Meredith Schnur, a cyber practice leader at Marsh McLennan, said her team has seen hackers make off with patient photos but not necessarily nude ones. The Lehigh Valley case is “kind of an anomaly,” she said. “That’s a pretty large settlement.”
Hackers have increasingly gone after critical cogs in supply chains like UnitedHealth Group’s Change Healthcare subsidiary, which routes claims from pharmacies and health-care providers to insurers and facilitates payment. The hack of Change in February crippled practices around the country and exposed the health information of a “substantial proportion of people in America,” the company has said. UnitedHealth has spent $1.4 billion responding to the attack through the first half of the year, it said in a securities filing last month.
The ransomware gang believed to be behind the Change hack, ALPHV, is also the same one accused of hacking Lehigh Valley.

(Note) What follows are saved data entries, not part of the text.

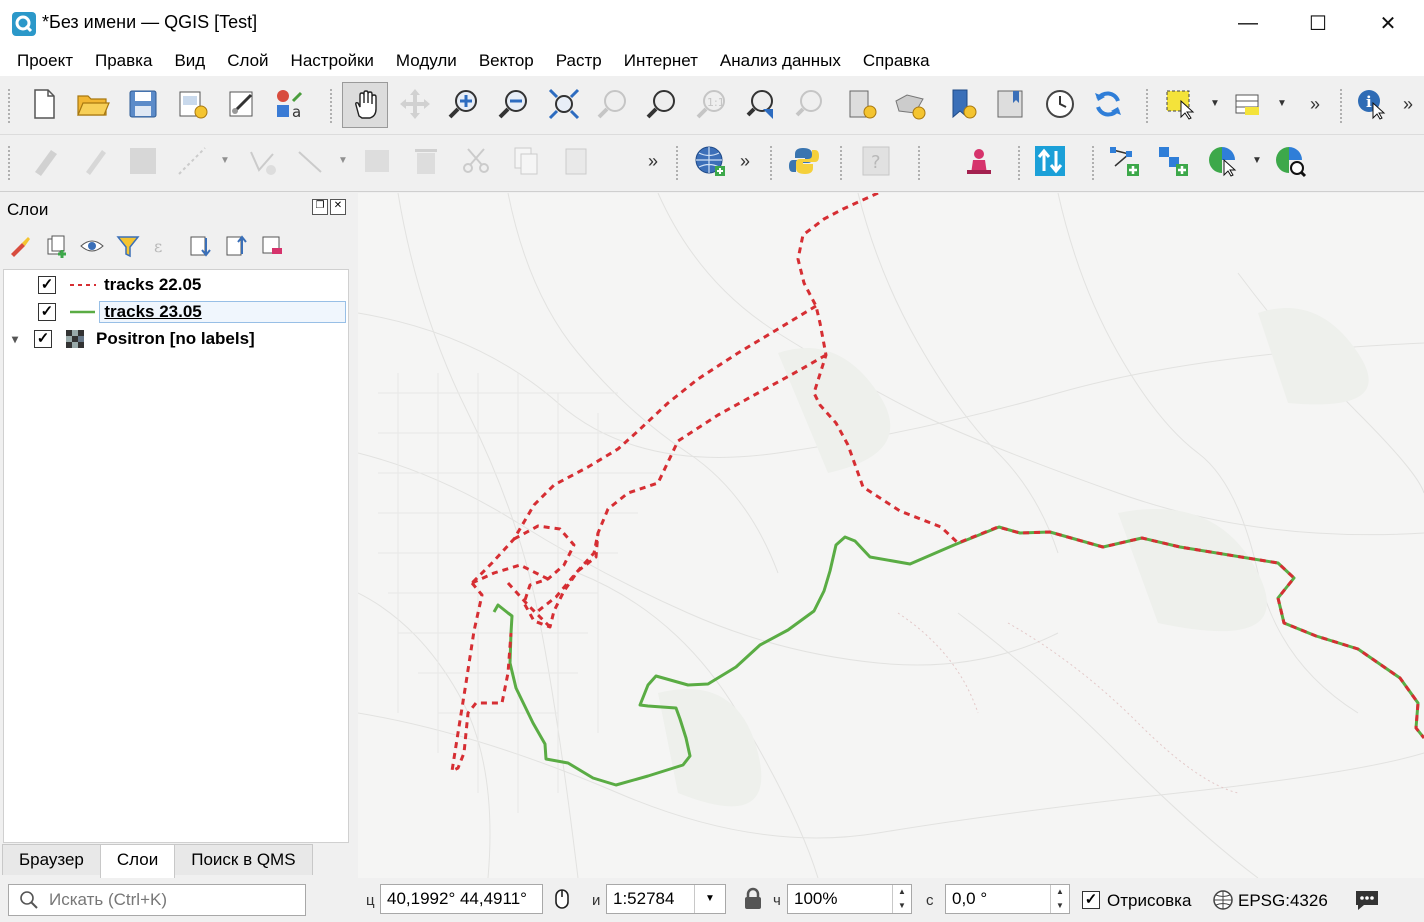 The height and width of the screenshot is (922, 1424). I want to click on new-map-view-icon, so click(962, 104).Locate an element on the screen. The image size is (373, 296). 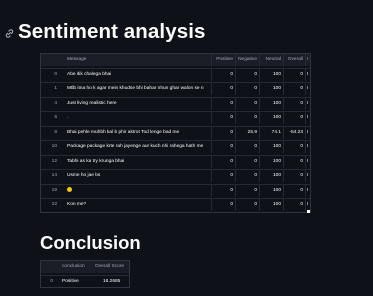
column-header-overall: Overall is located at coordinates (294, 60).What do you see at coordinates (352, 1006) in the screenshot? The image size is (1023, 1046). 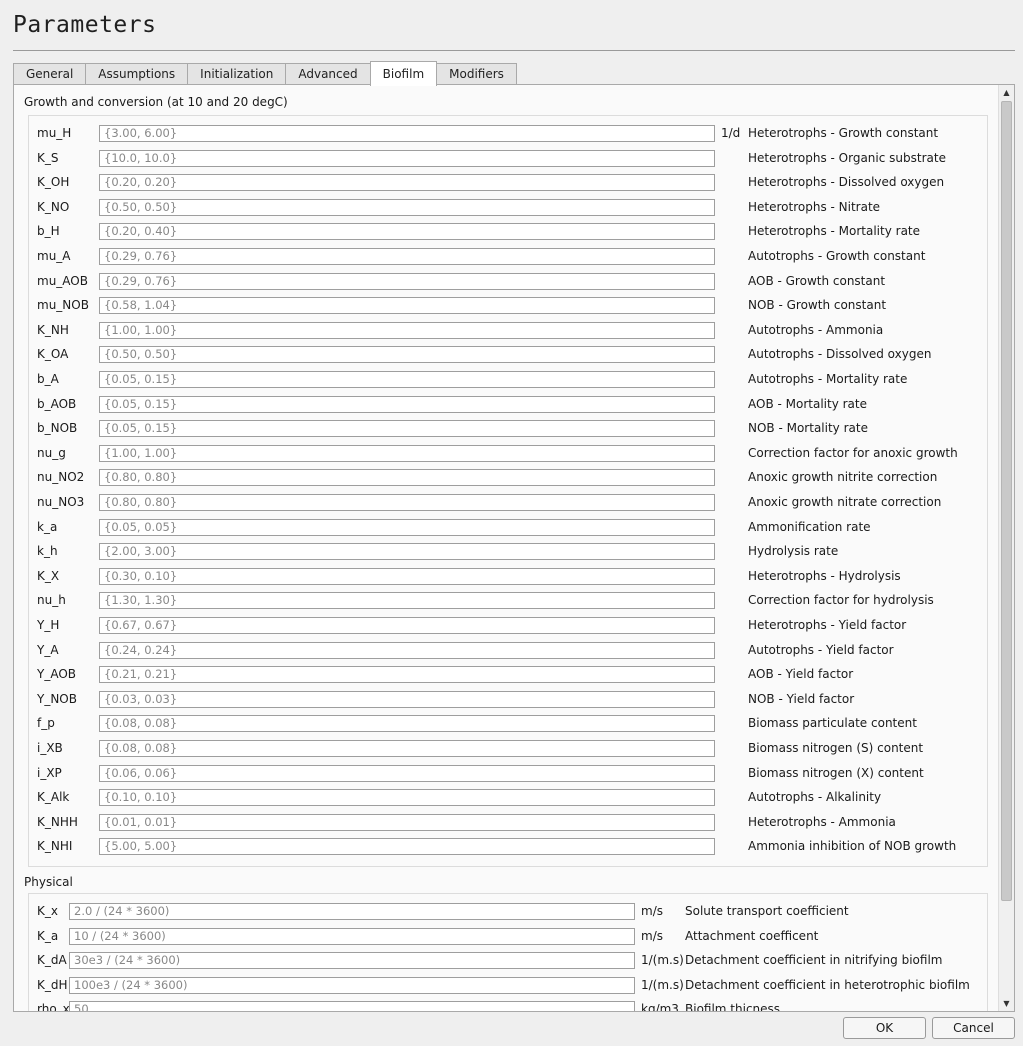 I see `parameter-value-input: 50` at bounding box center [352, 1006].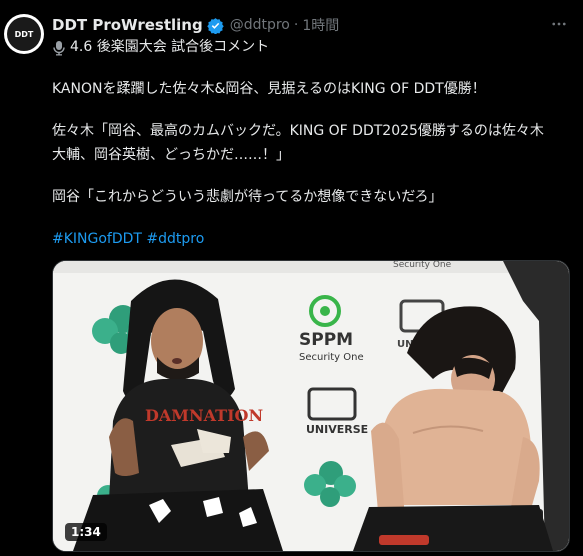  I want to click on sponsor-security-one: Security One, so click(332, 358).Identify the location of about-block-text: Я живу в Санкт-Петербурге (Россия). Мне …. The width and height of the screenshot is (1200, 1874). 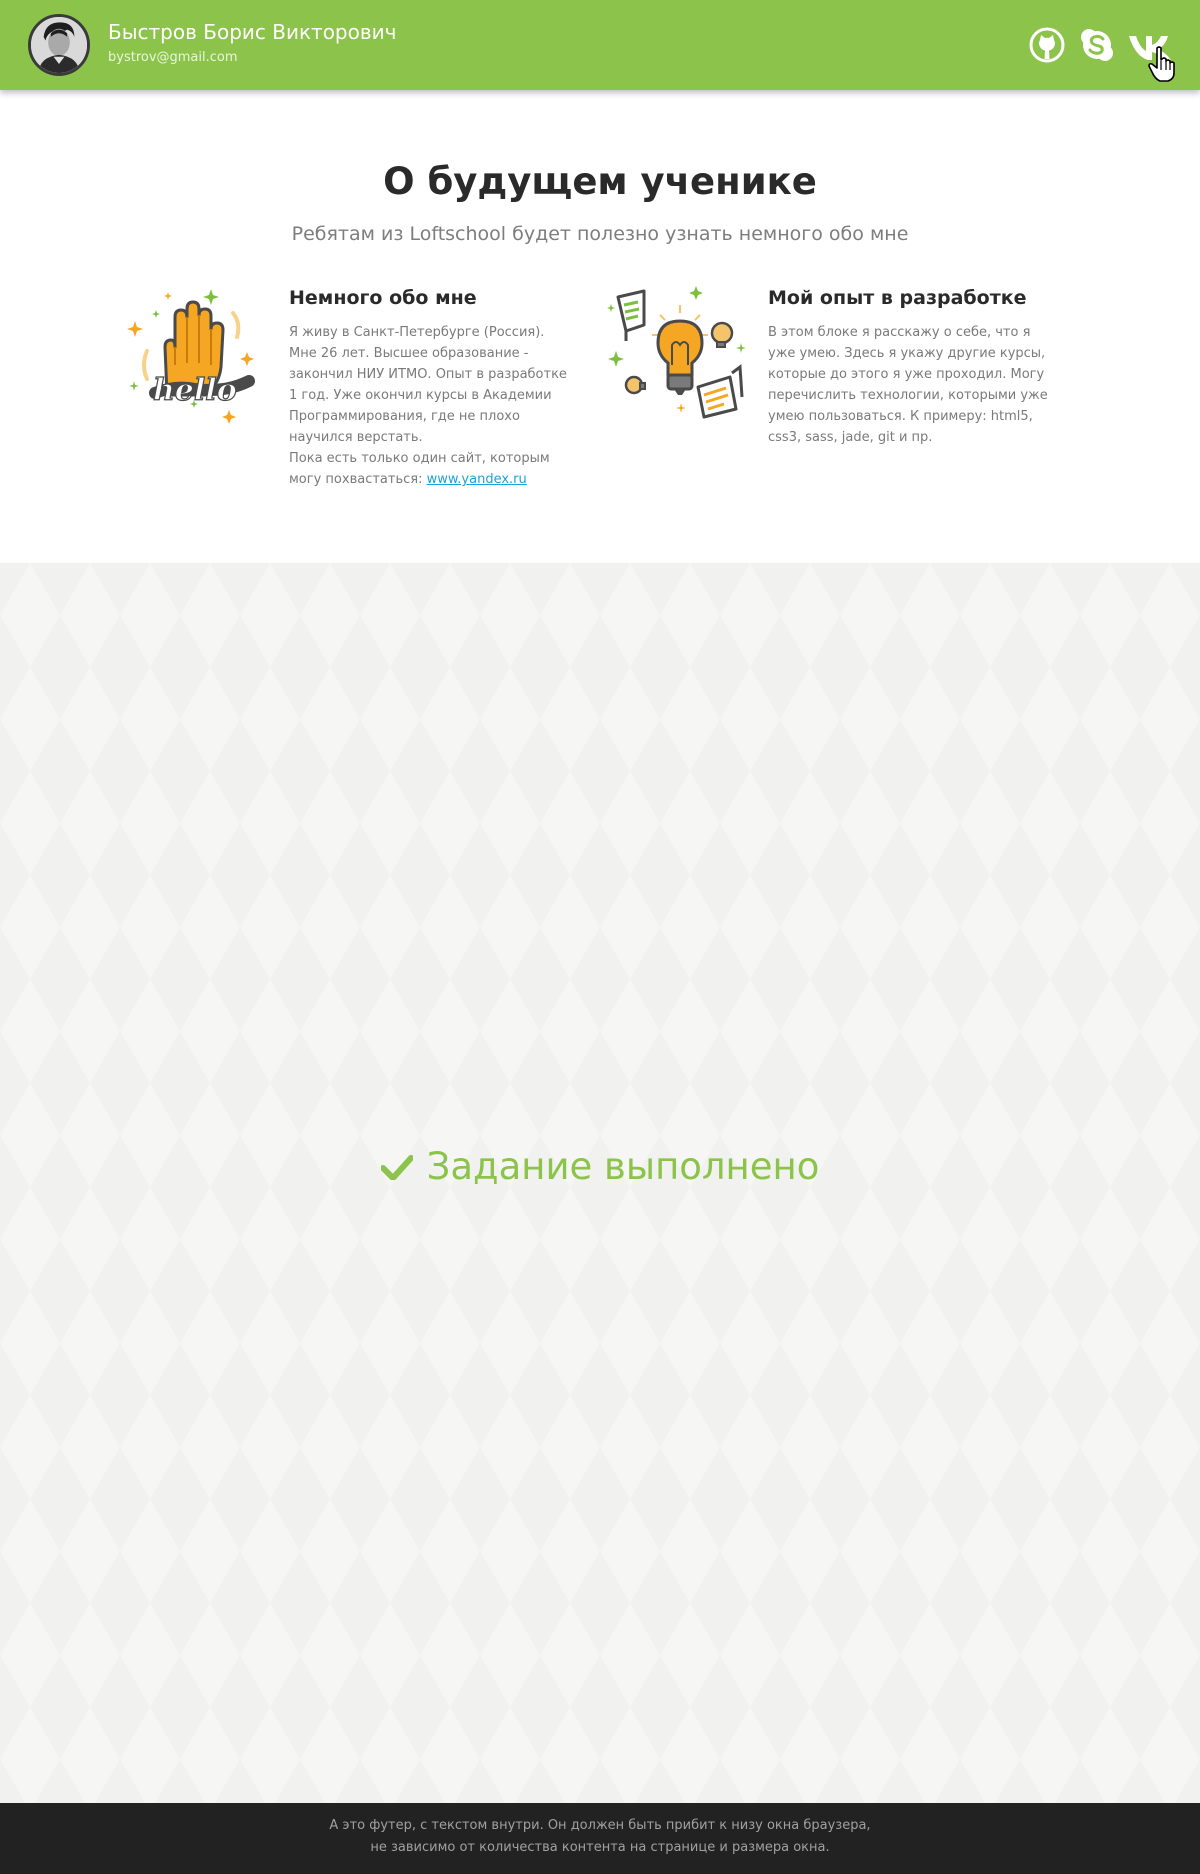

The FBI doesn’t support paying a ransom in such attacks, pointing out that there’s no guarantee that the hackers will return the data and paying can encourage more attacks. But the CEO of UnitedHealth, which brought in nearly $200 billion of revenue in the first half of 2024, said he directed the company to pay the $22 million ransom, telling Congress it was “one of the hardest decisions I’ve ever had to make.”
Lehigh Valley Health, based in Allentown, Pa., did not pay the ransom. After discovering the breach in February 2023, an executive for the health system called patients to inform them that hackers had posted their personal information - including nude photos - to the dark web, which consists of hidden websites that aren’t accessible through conventional search engines like Google.
The class-action lawsuit recounts how the executive offered an apology to the woman in her 50s and, “with a chuckle, two years of credit monitoring.” The cancer patient had no idea that the health system had stored nude photos of her on its computer network, according to the lawsuit, and was in a state of “complete disbelief.”
“The pictures are really difficult to look at,” said Patrick Howard, an attorney representing the plaintiffs. His legal team hired a cybersecurity expert who located the images that hackers had posted on the dark web, enabling them to “establish each person’s information that was actually online.”
The proposed settlement, which still requires a judge’s approval, would provide a payout to nearly 135,000 patients and health-system employees affected by the breach. But 80 percent of the $65 million is earmarked for those whose nude photos were published to the dark web, according to the agreement. Howard said that category includes about 600 men and women, who stand to receive upward of $75,000 each. As the lead plaintiff, Jane Doe could receive $125,000.